O professor de Direito Penal da FGV-Rio, Thiago Bottino, avalia que o histórico de saúde de Bolsonaro pode favorecer na concessão do benefício:
— Ele já tem mais de 70 anos. Não deve ser difícil demonstrar a questão da doença, pois ele já se submeteu a várias cirurgias de urgência. Dados a esses episódios, é mais fácil para a defesa justificar.
Dosimetria na mira
No caso das penas, há questionamentos das defesas, por exemplo, sobre a definição de “agravantes e atenuantes”, que prevê aumento ou diminuição a partir das circunstâncias e da conduta do réu.
Na hora de votar pela condenação, o ministro Flávio Dino apontou que houve uma participação de “menor importância” dos generais Augusto Heleno, Paulo Sérgio Nogueira e do deputado Alexandre Ramagem, que acabaram sendo condenados a penas entre 16 e 21 anos. Isso deve ser explorado pelos advogados em embargos. A defesa de Bolsonaro também deve buscar pena menor.
— Já vemos algumas omissões, como a questão de organização criminosa armada. Não havia armas — diz Bueno.
Matheus Milanez, defensor do general Augusto Heleno, afirmou que deve entrar com embargos de declaração apontando que algumas teses da defesa não foram analisadas pelos ministros. Com esse tipo de recurso, o principal objetivo será apontar supostas inconsistências no cálculo feito por Moraes e endossado pelos colegas.

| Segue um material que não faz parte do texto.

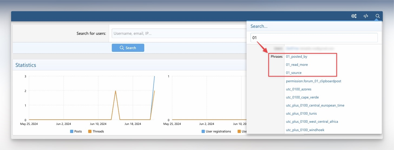The image size is (394, 150).
Task: Open utc_plus_0100_west_central_africa phrase
Action: (x=312, y=122)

Já a apresentação de embargos infringentes, instrumento com pouca chance de ser admitido, busca forçar uma reanálise do mérito do caso e levá-lo ao plenário do STF, com 11 ministros. Desde o início do processo, advogados sustentam que a turma não é o foro adequado para o caso. Advogados admitem que é remota a chance de os embargos infringentes prosperarem. Isso porque há um entendimento consolidado do STF de que não é possível admiti-lo com um placar de 4 a 1 ou unanimidade na condenação dos réus. Seria preciso a divergência de pelo menos dois magistrados para o recebimento do recurso.
Durante o julgamento, Bolsonaro e mais cinco foram condenados por 4 a 1, com divergência levantada por Luiz Fux, que votou pela absolvição de todos os crimes desses acusados. Em dois placares de 5 a 0, Fux votou pela condenação do general Braga Netto e Mauro Cid pelo crime de abolição do Estado Democrático de Direito.

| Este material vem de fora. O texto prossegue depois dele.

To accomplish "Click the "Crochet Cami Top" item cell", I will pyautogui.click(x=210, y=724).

A Corte já rejeitou trâmite de embargos infringentes contra decisão de turmas apontando que deveria haver ao menos dois votos em favor do réu para permitir o tipo de recurso. A regra surgiu em 2018, no processo de condenação de Paulo Maluf.
O prazo para apresentação deste tipo de embargo é 15 dias após a publicação do acórdão. Mesmo assim, os advogados se baseiam no texto do Regimento Interno do STF para fazer o pedido. O advogado Demóstenes Torres, que defende o almirante Almir Garnier, afirmou que irá usar “tudo o que for possível” para reverter a condenação, inclusive os embargos infringentes.
— O regimento interno permite. Se eles não quiserem, que digam que não cabe. Mas, regimentalmente, cabe — disse Demóstenes.
O advogado Eumar Novacki, que representa o ex-ministro da Justiça Anderson Torres, foi na mesma linha.
Se os embargos forem rejeitados e não houver outros recursos cabíveis, a decisão da Primeira Turma transitará em julgado, momento em que se esgotam as possibilidades de contestação. A partir de então a condenação se torna definitiva e Bolsonaro e os outros sete réus podem começar a cumprir pena. Como informou o colunista Lauro Jardim, todo esse processo deve ocorrer em cerca de 30 dias.